Fewer students are becoming teachers. Enrollment in the state’s teacher prep schools is down 23 percent from five years ago. That’s affecting all school districts statewide.
However, the problem is worse in rural communities, where the average teacher salary is about $14,000 less than the state average.
“The highest average salary statewide is $65,000 in Boulder Valley, so when you consider $65,000 vs. $34,000, most people aren’t going to stay out here,” said Don Anderson, director of the East Central Board of Cooperative Educational Services, which provides services to several local member districts like Genoa-Hugo.
The other challenge facing districts such as Hugo is location. Rural can mean isolation. There isn’t much to entice young, new teachers to stay.
“For young, single teachers to come here, it can be tough. It can be lonely in the evenings,” said Marguerite Yowell, Genoa-Hugo’s only high school science teacher.
Unlike most teachers, Yowell moved to Hugo from Fort Collins 27 years ago and never left after she met a local rancher and got married. She now mentors new young teachers struggling to adjust to life on the Plains, but admits it can be a tough sell.
“I think you really do have to love the rural community and teaching in a small school,” she said.
Districts such as Genoa-Hugo are getting creative so they can offer programs despite a lack of teachers. Many offer classes through video conferencing. At Genoa-Hugo, a foreign language class is taught by a teacher who lives in New York.
The lesson is also streamed to other schools in the area. However, there is a solution in the works to try to lure more teachers to rural schools.

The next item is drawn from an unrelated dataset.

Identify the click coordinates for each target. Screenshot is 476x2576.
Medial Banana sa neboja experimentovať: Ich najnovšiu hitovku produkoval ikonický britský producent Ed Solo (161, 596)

State lawmakers on the Senate Education Committee will hear a bill Wednesday that proposes tuition waivers and financial incentives to student teachers who agree to work in rural districts.
The bill, co-sponsored by Sen. Nancy Todd, D-Aurora, would also fund rural school recruiters at Colorado colleges.
“That bill would help tremendously,” Reeves said. “Once they’re here, I think we can keep them.”
It might not be the end-all, be-all solution, but it’s an attempt to do something, as towns such as Hugo fight to get new teachers and to keep the ones they have from leaving.